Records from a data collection
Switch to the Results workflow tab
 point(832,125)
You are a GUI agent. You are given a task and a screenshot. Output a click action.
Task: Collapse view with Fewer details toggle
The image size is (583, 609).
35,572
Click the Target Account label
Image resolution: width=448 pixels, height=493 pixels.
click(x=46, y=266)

Exercise description >> Rewrite the listing above, swapping "Results" for "Summary" in every record and leaving everything else unchanged.

Answer >>
Switch to the Summary workflow tab
 point(832,125)
You are a GUI agent. You are given a task and a screenshot. Output a click action.
Task: Collapse view with Fewer details toggle
The image size is (583, 609).
35,572
Click the Target Account label
Image resolution: width=448 pixels, height=493 pixels.
click(x=46, y=266)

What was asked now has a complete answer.